Task statement: If a record contains a picture, skip the picture and transcribe the rest exactly.

Record set:
*** Begin section ***

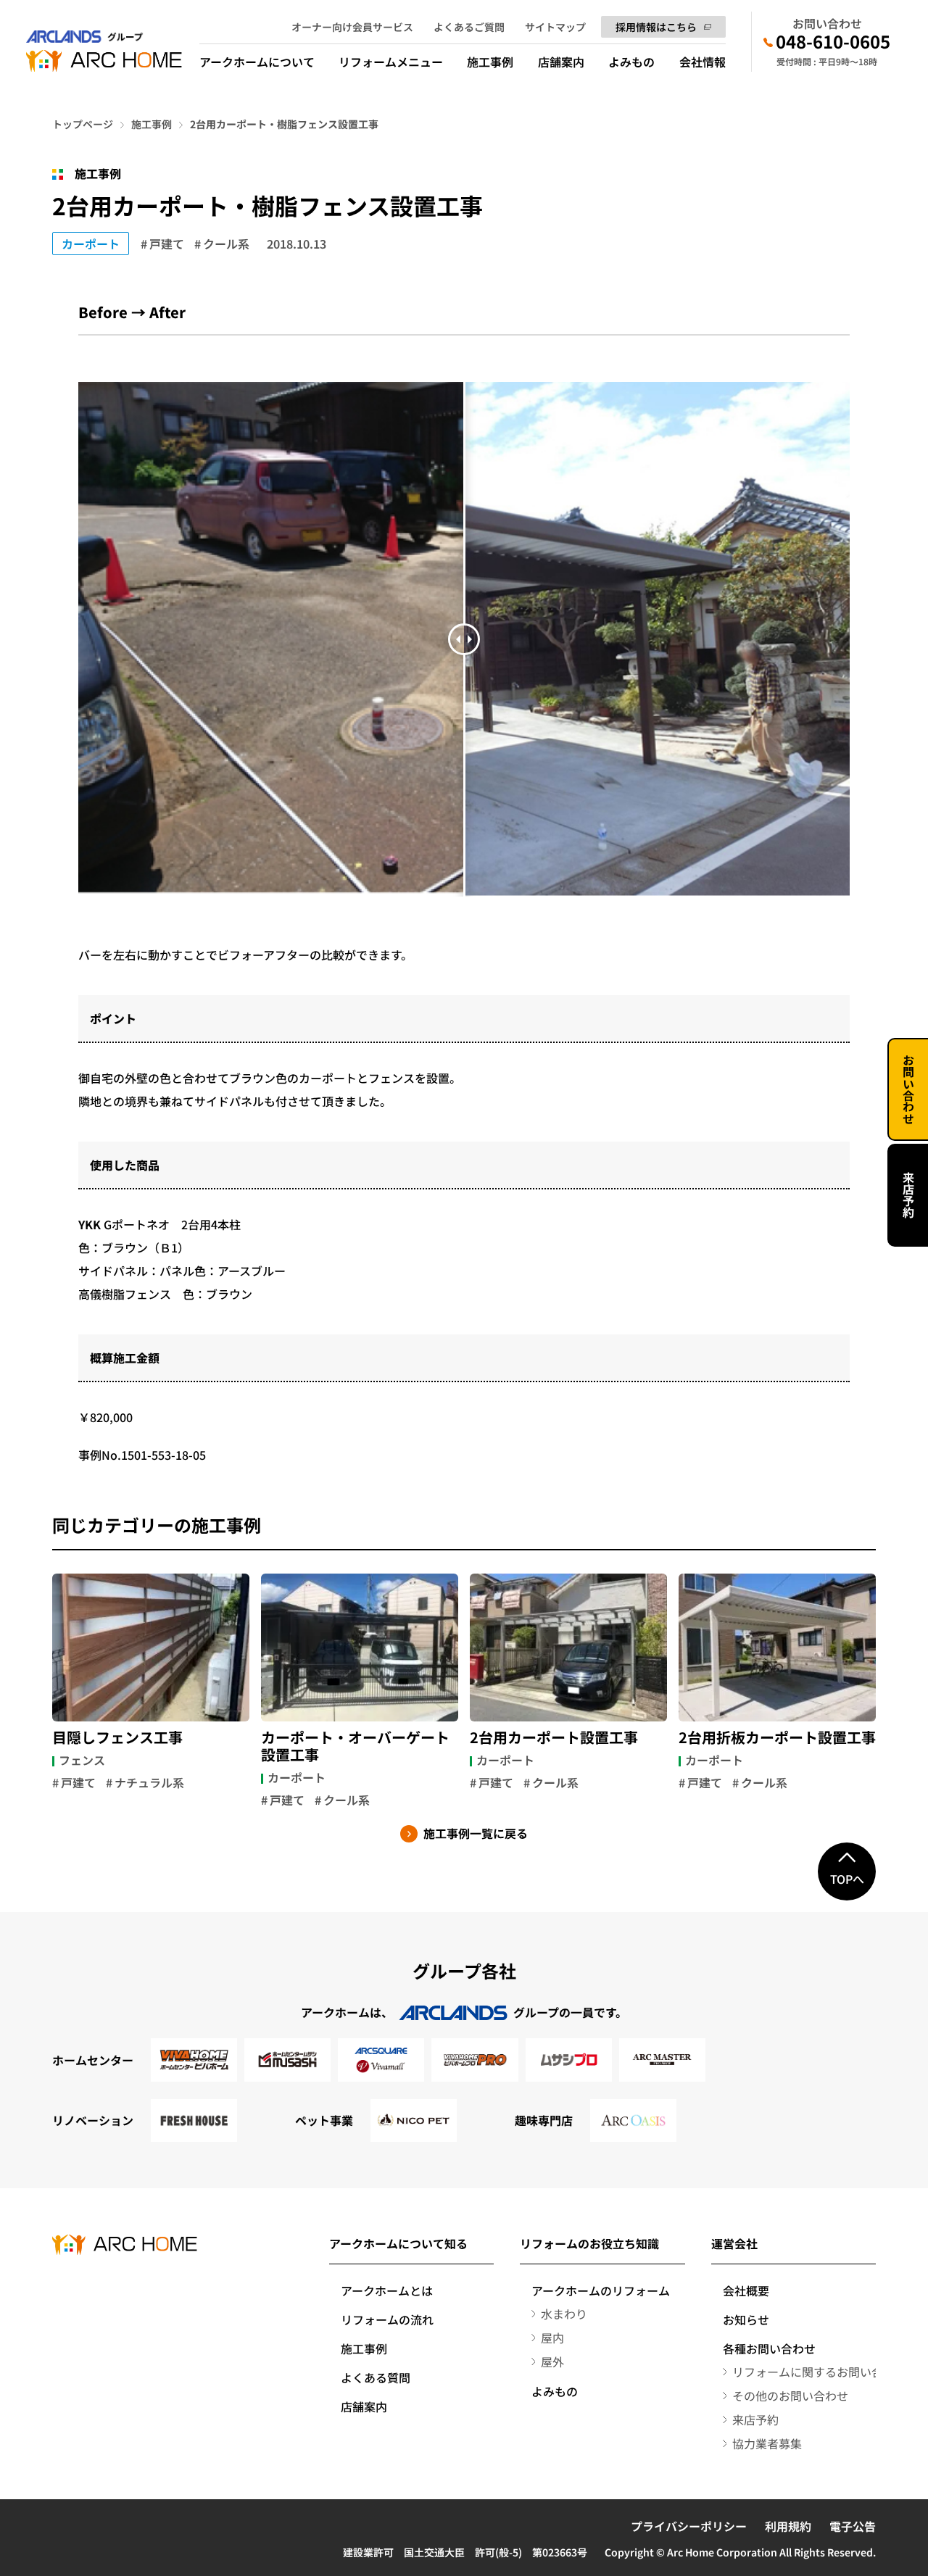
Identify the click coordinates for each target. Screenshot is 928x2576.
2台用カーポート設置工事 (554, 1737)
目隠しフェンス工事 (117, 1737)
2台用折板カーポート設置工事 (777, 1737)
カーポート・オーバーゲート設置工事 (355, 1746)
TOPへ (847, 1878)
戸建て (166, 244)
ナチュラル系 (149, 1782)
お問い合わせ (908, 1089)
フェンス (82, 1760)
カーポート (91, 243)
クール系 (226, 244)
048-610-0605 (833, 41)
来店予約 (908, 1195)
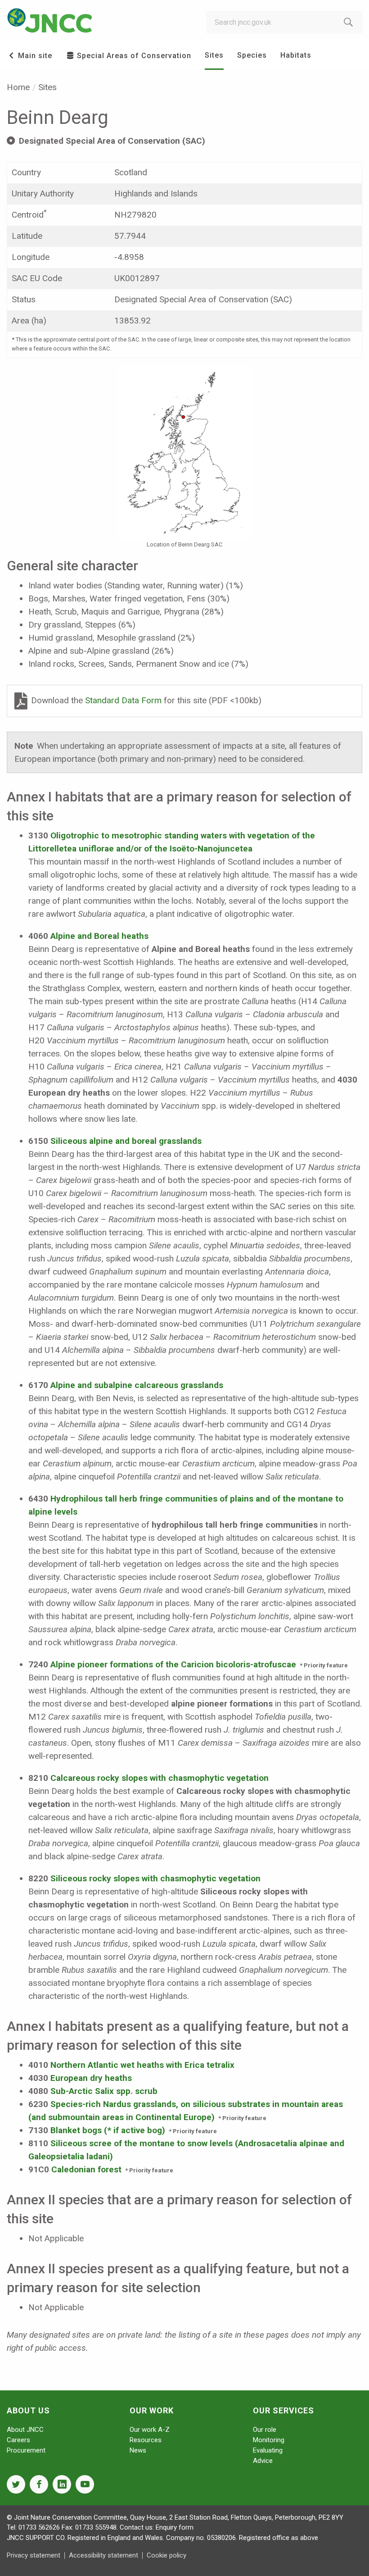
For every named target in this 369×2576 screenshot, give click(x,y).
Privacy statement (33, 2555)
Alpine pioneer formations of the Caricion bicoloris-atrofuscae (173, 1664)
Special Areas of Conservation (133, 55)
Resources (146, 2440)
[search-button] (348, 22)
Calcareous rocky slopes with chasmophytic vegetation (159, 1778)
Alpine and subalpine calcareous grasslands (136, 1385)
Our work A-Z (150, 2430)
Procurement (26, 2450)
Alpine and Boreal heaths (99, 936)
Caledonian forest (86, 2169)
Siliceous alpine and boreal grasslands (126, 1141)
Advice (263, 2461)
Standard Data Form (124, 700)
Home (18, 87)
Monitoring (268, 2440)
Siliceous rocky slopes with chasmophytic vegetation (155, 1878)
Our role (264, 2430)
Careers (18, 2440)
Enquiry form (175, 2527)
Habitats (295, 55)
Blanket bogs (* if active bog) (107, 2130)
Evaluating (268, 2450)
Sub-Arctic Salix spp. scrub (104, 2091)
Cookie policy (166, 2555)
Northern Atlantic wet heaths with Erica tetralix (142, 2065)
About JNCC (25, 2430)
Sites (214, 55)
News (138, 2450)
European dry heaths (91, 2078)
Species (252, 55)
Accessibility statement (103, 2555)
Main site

*** End section ***

Solution to this problem:
Identify the click coordinates for each target. Screenshot is 928x2576.
2台用カーポート設置工事 (554, 1737)
目隠しフェンス工事 (117, 1737)
2台用折板カーポート設置工事 (777, 1737)
カーポート・オーバーゲート設置工事 (355, 1746)
TOPへ (847, 1878)
戸建て (166, 244)
ナチュラル系 (149, 1782)
お問い合わせ (908, 1089)
フェンス (82, 1760)
カーポート (91, 243)
クール系 (226, 244)
048-610-0605 (833, 41)
来店予約 (908, 1195)
For every named target in this 369×2576 screenshot, give click(x,y).
Privacy statement (33, 2555)
Alpine pioneer formations of the Caricion bicoloris-atrofuscae (173, 1664)
Special Areas of Conservation (133, 55)
Resources (146, 2440)
[search-button] (348, 22)
Calcareous rocky slopes with chasmophytic vegetation (159, 1778)
Alpine and subalpine calcareous grasslands (136, 1385)
Our work A-Z (150, 2430)
Procurement (26, 2450)
Alpine and Boreal heaths (99, 936)
Caledonian forest (86, 2169)
Siliceous alpine and boreal grasslands (126, 1141)
Advice (263, 2461)
Standard Data Form (124, 700)
Home (18, 87)
Monitoring (268, 2440)
Siliceous rocky slopes with chasmophytic vegetation (155, 1878)
Our role (264, 2430)
Careers (18, 2440)
Enquiry form (175, 2527)
Habitats (295, 55)
Blanket bogs (* if active bog) (107, 2130)
Evaluating (268, 2450)
Sub-Arctic Salix spp. scrub (104, 2091)
Cookie policy (166, 2555)
Northern Atlantic wet heaths with Erica tetralix (142, 2065)
About JNCC (25, 2430)
Sites (214, 55)
News (138, 2450)
European dry heaths (91, 2078)
Species (252, 55)
Accessibility statement (103, 2555)
Main site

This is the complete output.